Guru Dutt made quintessential 1950s and 1960s classics such as Pyaasa (Thirsty), Kaagaz Ke Phool (Paper Flowers), Sahib Bibi Aur Ghulam (The King, the Queen and the Jack) and Chaudhvin Ka Chand (The Fourteenth Day Moon). In particular, Pyaasa and Kaagaz Ke Phool are now included among the greatest films of all time, both by Time magazine's "All-TIME" 100 best movies and by the Sight & Sound critics' and directors' poll,where Dutt himself is included among the greatest film directors of all time. He is sometimes referred to as "India's Orson Welles". In 2010, he was included among CNN's "top 25 Asian actors of all time". Guru Dutt died in 1964 at the age of 39.
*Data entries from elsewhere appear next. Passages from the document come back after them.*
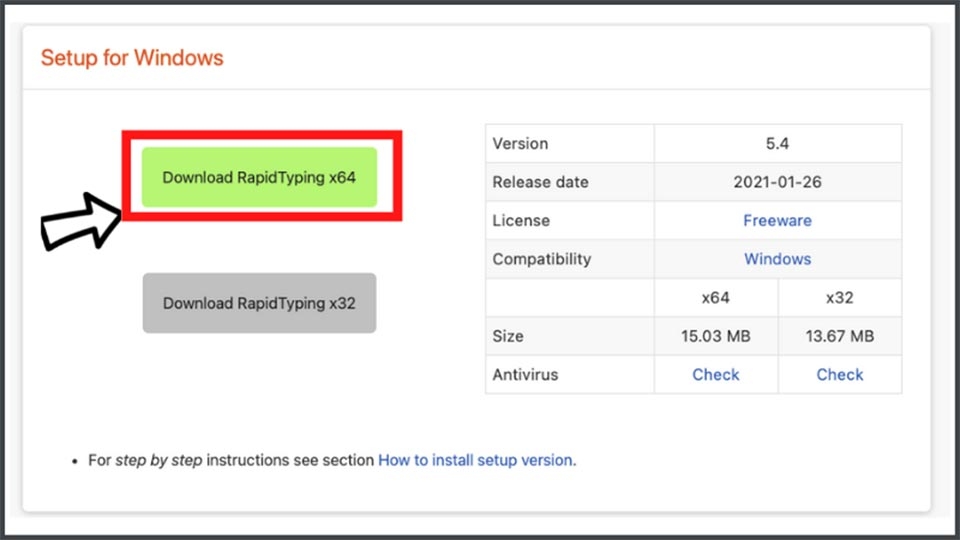The width and height of the screenshot is (960, 540).
Task: Click the black outlined arrow graphic
Action: coord(80,221)
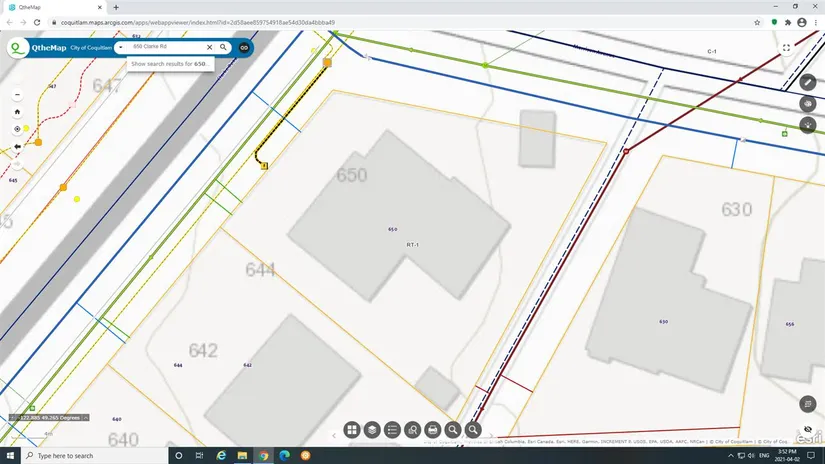Expand the search source dropdown arrow
The image size is (825, 464).
tap(119, 47)
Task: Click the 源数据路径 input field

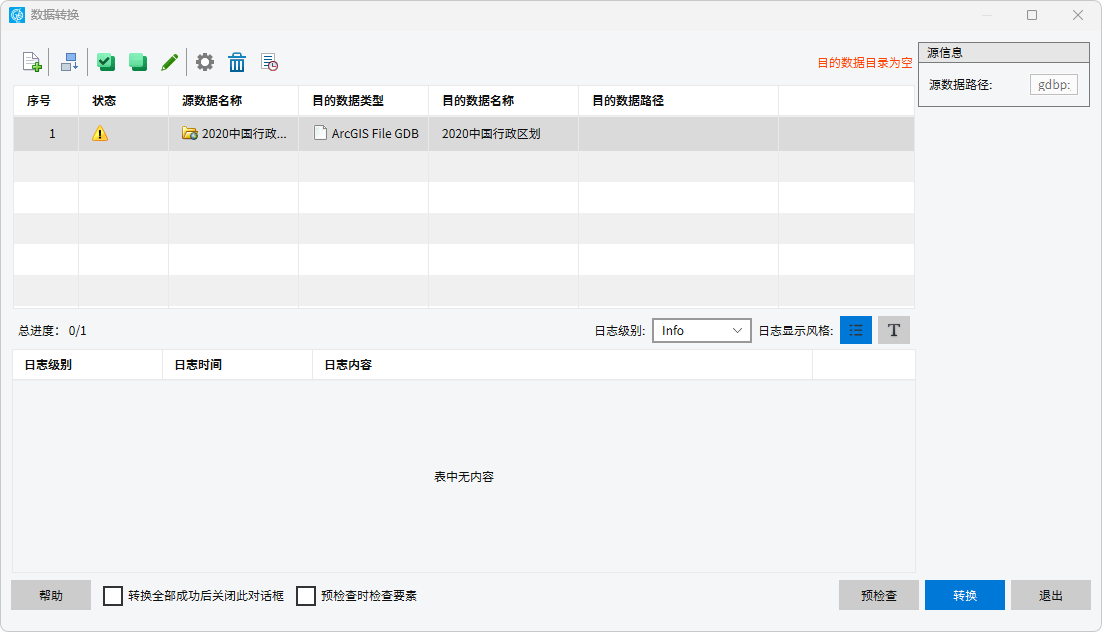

Asked if he wants to colourise his father’s classics, Arun Dutt said: “The beauty of ‘Pyaasa’ lies in it’s original form. The only possibility of colourising is ‘Chaudhvin Ka Chand’ but we have not thought of it yet.”
About the changes in the industry over the years, Arun Dutt said that technology has replaced most of the art work, adding: “If he (Guru Dutt) were alive today, he would have been disappointed with the way the Indian film industry is functioning.”